Nail al-Jubeir, a Saudi embassy spokesman, said the Saudis would not release the letter or get into other details of the proposal because it was a private communication between Abdullah and Bush. Asked whether the Saudis requested that Bush directly pressure Israeli leaders for a cease-fire, al-Jubeir said they cannot tell the president who to call. But he noted Bush has a unique influence to negotiate with Israel.

“The U.S. has the authority, it has the clout with Israel,” he said. “For us to go and talk to the Israelis isn’t going to do anything.”

Saud said in their meeting, Bush expressed his desire for the violence to stop. But Saudi officials would not say how he responded to their request for an immediate halt to Israel’s bombing campaign.

“I am not speaking on (behalf of) the president,” Saud added. “I am saying that we have agreed on the necessity to stop the fighting, so that the Lebanese government will be able to impose its authority upon its lands.

“Now the task is to hold negotiations with the Lebanese government to lay down the details of these issues, and as you know Rice is heading to the region to work on that,” Saud said. “All the details will be left to the Lebanese government.”

Saud spoke to reporters mostly in Arabic. His comments were translated by Arabic-speaking staff of The Associated Press.

A White House spokeswoman, Eryn Witcher, would not comment on the Saudi proposal.

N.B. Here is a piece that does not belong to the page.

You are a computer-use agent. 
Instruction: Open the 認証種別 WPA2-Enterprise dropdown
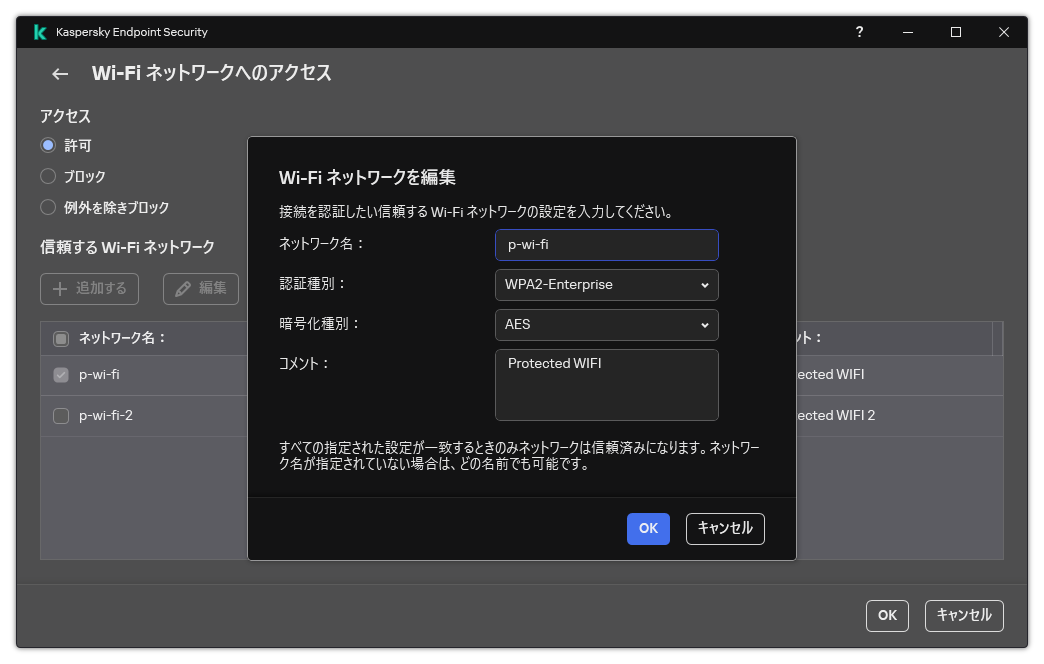(x=606, y=285)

She read a three-sentence statement listing the participants and saying only that they have “shared goals of helping the people of Lebanon and restoring sovereignty of the government of Lebanon and building stronger Lebanese armed forces.”

“They discussed the humanitarian situation and reconstruction and putting conditions in place for an end to violence,” Witcher said.

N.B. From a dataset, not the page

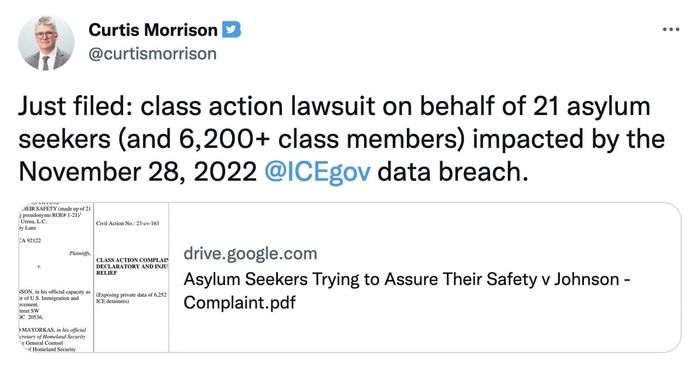
Task: Click the drive.google.com domain label
Action: 250,253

Witcher said participants in the meeting including Saud; Prince Bandar bin Sultan, the secretary general of the national security council; Prince Turki al-Faisal, the Saudi ambassador to the United States; Adil al-Jubayr, the counselor to Abdullah; and Rihab Massoud, the deputy secretary general of the Saudi national security council.

For years, the Saudis have been among the United States’ closest allies in the Arab world, despite strains from U.S. pressures aimed at increasing democracy in the conservative kingdom.

The Saudis are among several moderate Arab countries that have worried about expanding influence in the Middle East by Iran, which create Hezbollah and has helped train and finance the organization. On the other hand, they cannot afford to appear too supportive of American or Israeli interests for fear of alienating their own citizens.

Saud spoke to reporters outside the West Wing as he left the White House.

“There is only one problem in this crisis: It is Lebanon, and the inability of Lebanon to exercise its sovereignty over its territory,” Saud said. “Everybody who needs to help, who must help, should help.”

Bush’s chief of staff, Josh Bolten, said before the meeting that the U.S. will stand firmly behind Israel, noting that an attack on an ally is considered an attack on the U.S.

“We are allies, and we will support Israel in its right to self-defense,” he said on NBC’s “Meet the Press.” “At the same time, we will do everything possible to make sure the crisis has a minimal impact on civilians.

“The purpose is to maintain a sustainable cease-fire,” Bolten said. “It’s sustainable only if we get to the root problem, which is Hezbollah, a terrorist organization.”

Bolten said international peacekeepers might be needed in Lebanon to help end the fighting, but that U.S. troop involvement was unlikely.

Rice plans meetings in Jerusalem and the West Bank with Israeli Prime Minister Ehud Olmert and Palestinian President Mahmoud Abbas. In addition, she will go to Rome for sessions with representatives of European and moderate Arab governments that are meant to shore up the weak democratic government in Lebanon.

“She’ll be talking to friends and allies as to whether and when force is appropriate and how it should be constructed,” Bolten said.

Bush said he has directed Rice to discuss with Mideast leaders how best to end the fighting in Lebanon. The chief U.S. diplomat will not meet with Hezbollah leaders or their Syrian backers.